バンクシーとグラストンベリーとの関係は約20年前、1998年から始まっているようだ。
無名時代の1998年のグラフィティから2014年に会場に出現させた最新のインスタレーション「Sirens of the lambs」まで、バンクシーがグラストンベリーに登場させた数々の作品を振り返っていく。
1998年ー15万円のバンが6千万円に
1998年、覆面のグラフィティ・アーティスト、バンクシーとグラストンベリー・フェスティバルの繋がりは、1台のバンから始まった。
当時バンで生活をしていたヒッピーのカップルが、まだ無名だったバンクシー、そして同じくストリート・アーティストのInkieに「バンの片面に絵を描かせてほしい」と声を掛けられ、2枚のグラストンベリーのチケットと引き換えに快諾。
「Silent Majority」と名付けられたこの作品は、近年のバンクシーの作風とは大きく異なる。
ほぼ全てフリーハンドで描かれ、ステンシルは一部にしか使われていない。
http://www.bbc.com/news/uk-england-bristol-32955713
本来違法であるグラフィティを手早く仕上げるため、最近の作品はレタリング以外だとステンシルで仕上げることがほとんどだが、本作に関しては持ち主の了承を経て描くことができたというのも理由のひとつかもしれない。

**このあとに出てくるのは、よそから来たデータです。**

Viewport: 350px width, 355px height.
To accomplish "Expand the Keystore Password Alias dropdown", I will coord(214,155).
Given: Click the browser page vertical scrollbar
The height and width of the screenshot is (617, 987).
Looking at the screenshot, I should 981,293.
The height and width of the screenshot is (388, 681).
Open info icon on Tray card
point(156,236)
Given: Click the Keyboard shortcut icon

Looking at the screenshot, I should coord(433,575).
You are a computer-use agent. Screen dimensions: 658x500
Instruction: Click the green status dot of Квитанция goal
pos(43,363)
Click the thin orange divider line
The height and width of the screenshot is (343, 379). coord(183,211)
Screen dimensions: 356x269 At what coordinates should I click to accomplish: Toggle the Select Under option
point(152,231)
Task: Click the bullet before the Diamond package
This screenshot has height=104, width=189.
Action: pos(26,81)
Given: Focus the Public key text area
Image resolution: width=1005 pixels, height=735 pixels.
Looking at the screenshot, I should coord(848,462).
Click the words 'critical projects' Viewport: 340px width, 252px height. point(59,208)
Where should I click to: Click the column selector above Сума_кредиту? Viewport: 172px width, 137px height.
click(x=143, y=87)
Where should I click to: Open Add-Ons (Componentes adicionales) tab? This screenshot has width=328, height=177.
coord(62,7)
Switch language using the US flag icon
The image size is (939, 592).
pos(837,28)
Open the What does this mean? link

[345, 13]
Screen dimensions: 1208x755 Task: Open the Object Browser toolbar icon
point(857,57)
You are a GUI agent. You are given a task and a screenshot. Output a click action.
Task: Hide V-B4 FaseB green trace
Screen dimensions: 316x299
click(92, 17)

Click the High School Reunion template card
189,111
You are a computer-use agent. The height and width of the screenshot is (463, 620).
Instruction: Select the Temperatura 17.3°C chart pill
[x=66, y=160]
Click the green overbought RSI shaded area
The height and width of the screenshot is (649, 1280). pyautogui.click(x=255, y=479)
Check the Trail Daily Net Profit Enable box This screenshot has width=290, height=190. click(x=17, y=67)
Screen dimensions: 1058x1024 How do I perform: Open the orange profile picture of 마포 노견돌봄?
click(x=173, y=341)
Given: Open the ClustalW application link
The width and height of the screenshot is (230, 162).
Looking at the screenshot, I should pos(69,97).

カップルはこの作品を自分たちのバンに携え、その後何年もそのままの状態で世界中を走り回っていたという。
そして2015年6月、2人の間に4人目の子どもが産まれ、バンでの生活が手狭になったことから「Silent Majority」をパリのオークションに出品。
購入当時1000ポンド(15万円弱)だった1台のバンは17年の時を経て、横幅10メートル以上にも及ぶ「バンクシーの初期の大作」となり、45万ポンド(約6千3百万円)近くの値が付けられた。
16年後、2014年ーぬいぐるみを乗せた謎のトラックが出現
2014年公開の映画『バンクシー・ダズ・ニューヨーク』にも登場していたこのトラックは、グラストンベリー・フェスティバルにて食事時に会場内を走っていたという。
2013年頃からミートパッキング・ディストリクトなどニューヨークの街中を走っていたことでも話題を呼んでいたこのトラックだが、2014年にはグラストンベリーにも現れた。
家畜用のトラックに詰め込まれたぬいぐるみたちが、悲痛とも取れる鳴き声を上げている。
家畜の豚や牛がこのぬいぐるみたちのような風貌だったら、あなたは屠殺に耐えられるのか?と問われているのだろうか。
なお、この作品は『羊たちの沈黙』の原題『Silence of the Lambs』をもじって、「Sirens of the lambs」(羊たちの叫び)と題されている。